Contamination by parasites of zoonotic importance in fecal samples from Florianópolis Beaches, Santa Catarina State, Brazil
Keywords:Zoonoses, Helminths, Domestic Animals, Beaches, Public Health
Helminths and protozoa are examples of endoparasites that, during their biological cycles, can alternate between free-life stages and parasitic stages in the environment. Pets, such as dogs and cats, live together with men and play an important role in the society; however, these animals may carry a large number of parasites which, besides showing direct pathogenicity to the host, represent risks to the human health, as is the case of parasitic zoonoses. Public areas like parks, gardens, squares and beaches may offer risks to human users since these environments may contain feces deposited by parasitized dogs.
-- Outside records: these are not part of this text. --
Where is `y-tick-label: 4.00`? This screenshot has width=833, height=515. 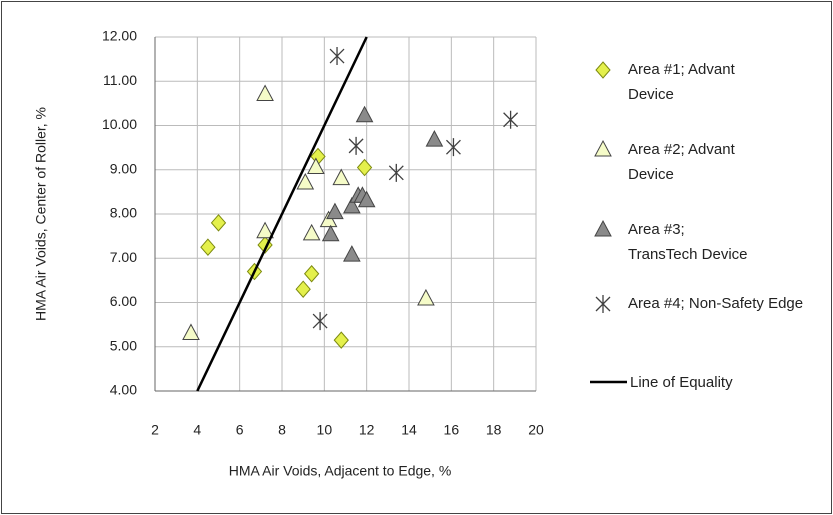 y-tick-label: 4.00 is located at coordinates (124, 390). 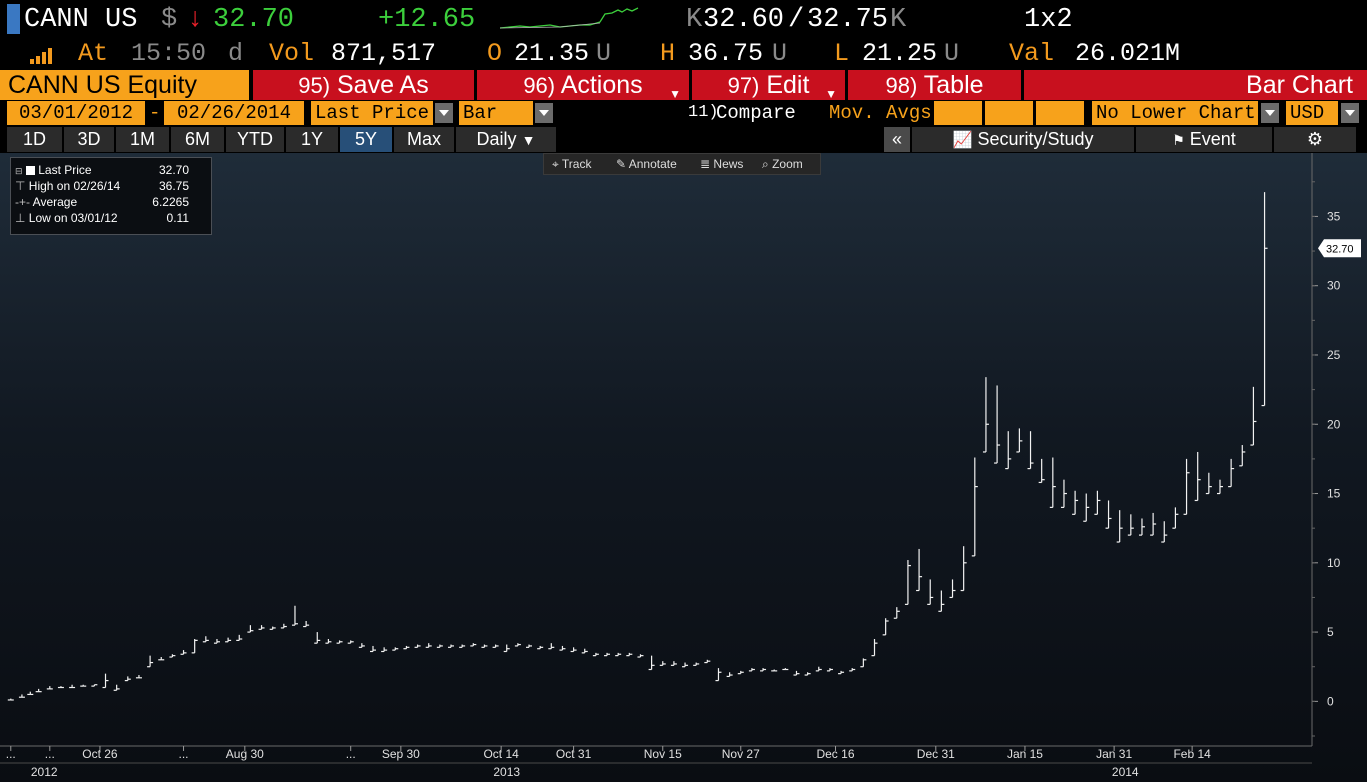 I want to click on last-price-marker-label: 32.70, so click(x=1340, y=249).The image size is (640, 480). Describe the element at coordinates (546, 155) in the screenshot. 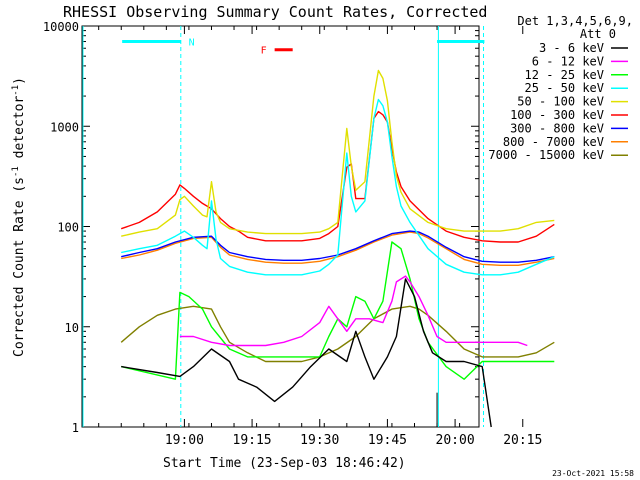

I see `legend-label-7000-15000-kev: 7000 - 15000 keV` at that location.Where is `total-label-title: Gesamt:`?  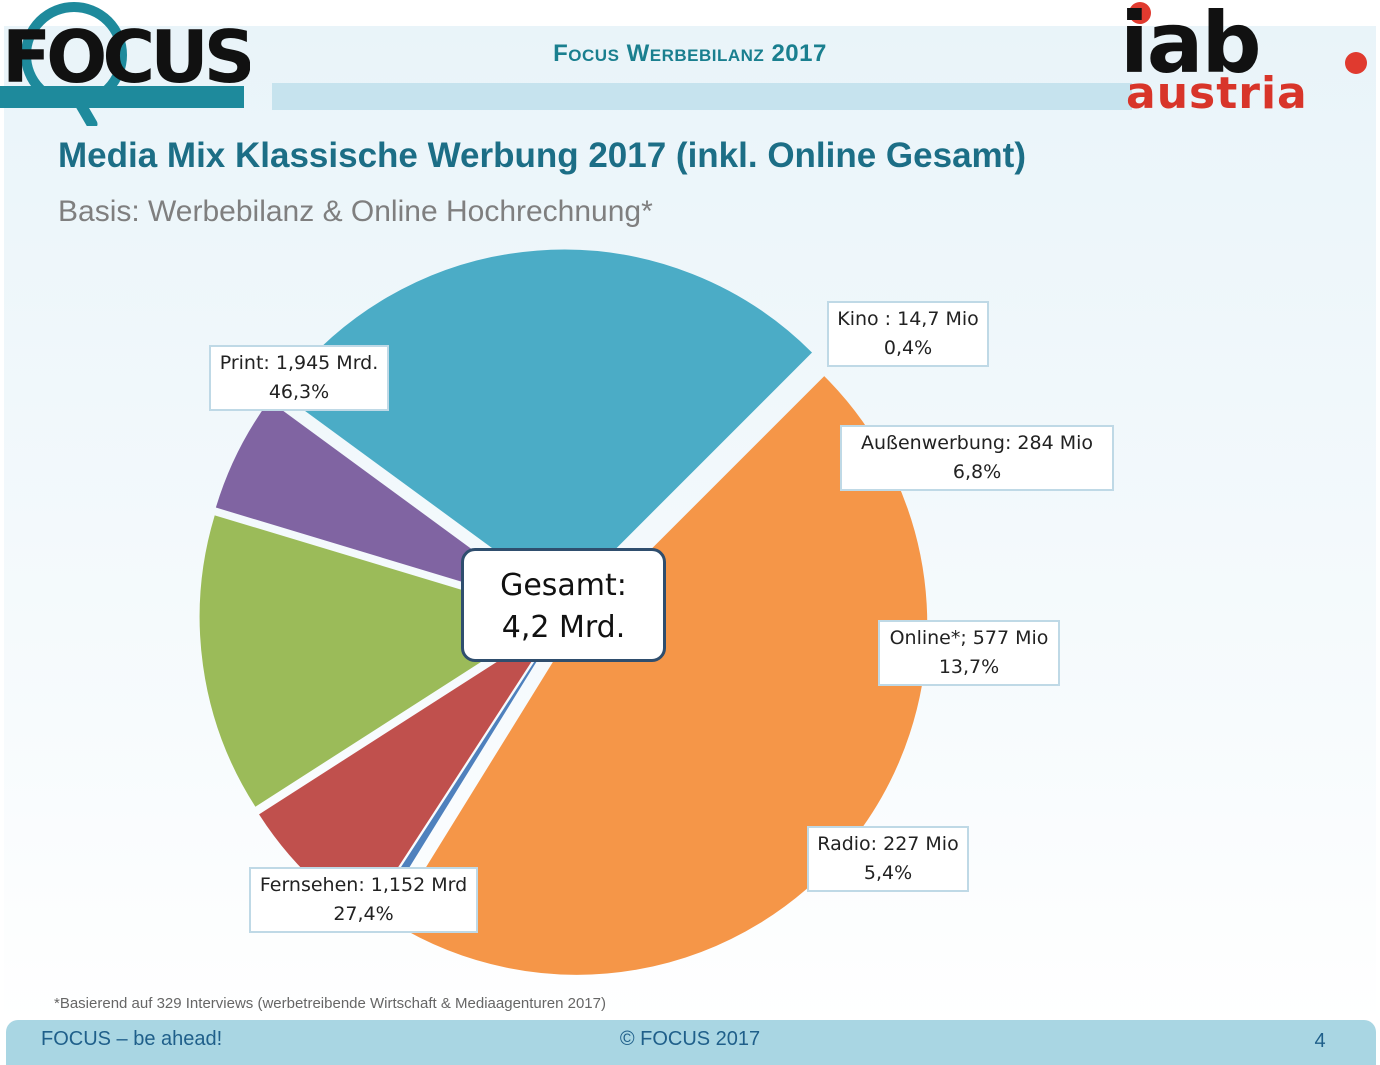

The present study verified the occurrence of helminth eggs and/or protozoan cysts or oocysts in fecal samples collected from sand strips at the beaches Armação do Pântano do Sul, Campeche and Morro das Pedras, in the south of Florianópolis Island, Santa Catarina State (SC), during the summer period. Pet feces were collected in the 2016/2017 summer season, from December 2016 to February 2017. In the Laboratory of Animal Parasitology (CCA-UFSC), fecal samples were processed based on Willis-Mollay flotation technique and Hoffman sedimentation technique. Samples from all three analyzed beaches were positive for the presence of parasites and fecal material was found along the seashore, sites where people walk freely and barefoot. Of 104 fecal samples collected, 45 (43.27%) were positive for one or more parasites. The greatest prevalence was found in Campeche Beach, which had 72.22% positive samples. Ancylostomids were most prevalent, indicating that cutaneous larva migrans is likely to occur in humans. Other parasites such as Trichuris vulpis, Toxocara spp. and Giardia spp. were also detected in coproparasitological analyses. Based on the results, it was concluded that contamination of the beaches in Florianópolis Island, SC, constitutes a public health problem due to the possibility of zoonosis transmission. These results reinforce the importance of establishing health programs for parasite control and educational programs for elucidating the risks of transmission of these zoonoses to the population, as an attempt to reduce environmental contamination risks at beaches of seaside resorts.